**Exercise**
Set down, please, the line that contains "The height and" and every line that follows it to the end of the records, exactly; do not include pictures.

□ □ □ □ □ □ □

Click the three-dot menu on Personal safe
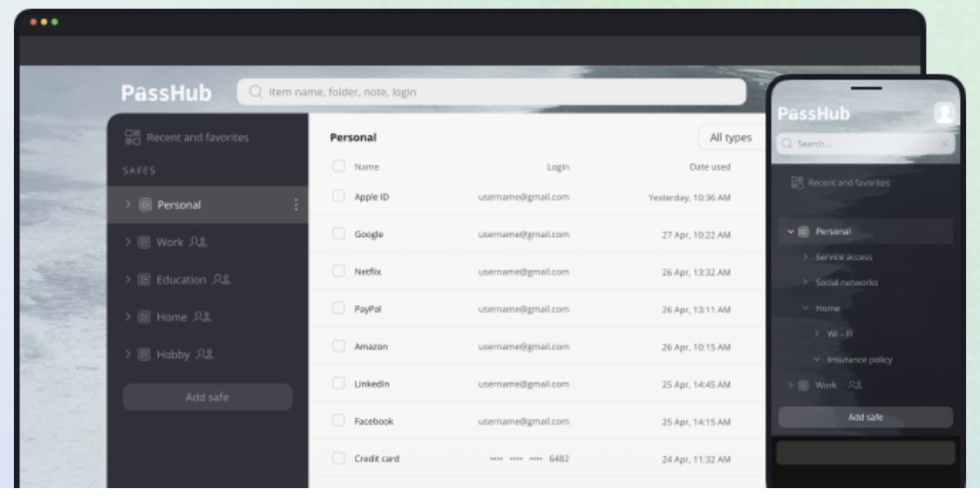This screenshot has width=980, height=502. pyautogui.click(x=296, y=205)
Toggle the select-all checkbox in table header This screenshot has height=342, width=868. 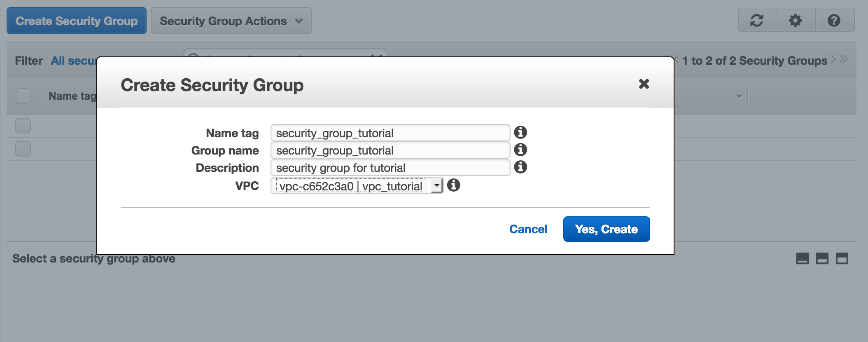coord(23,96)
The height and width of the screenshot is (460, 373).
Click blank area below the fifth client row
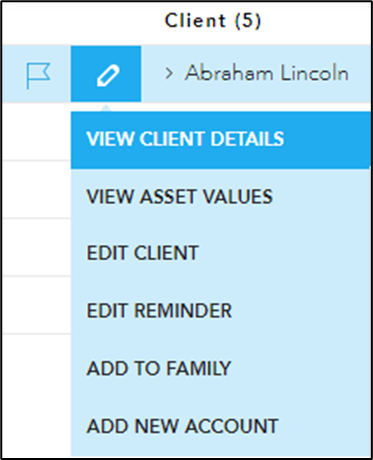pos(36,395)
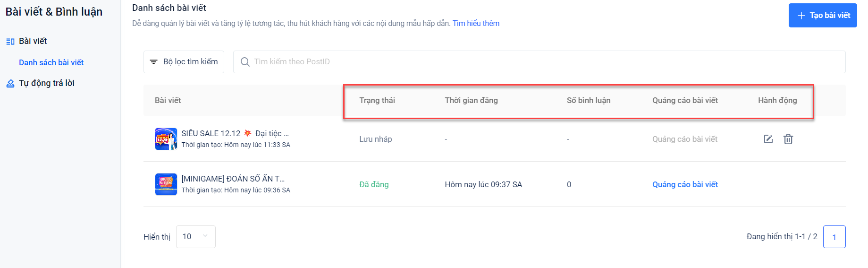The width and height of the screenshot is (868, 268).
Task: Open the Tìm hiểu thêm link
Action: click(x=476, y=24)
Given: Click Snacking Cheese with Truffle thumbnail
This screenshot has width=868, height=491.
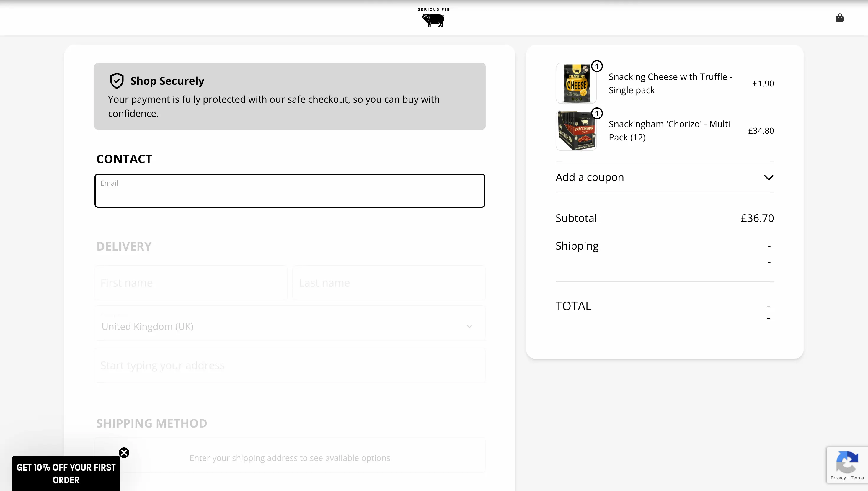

□ □ □ □ □ □ □

**Response**
The height and width of the screenshot is (460, 373).
Click blank area below the fifth client row
pos(36,395)
The width and height of the screenshot is (868, 268).
Task: Open the Tìm hiểu thêm link
Action: click(x=476, y=24)
Given: Click Snacking Cheese with Truffle thumbnail
This screenshot has width=868, height=491.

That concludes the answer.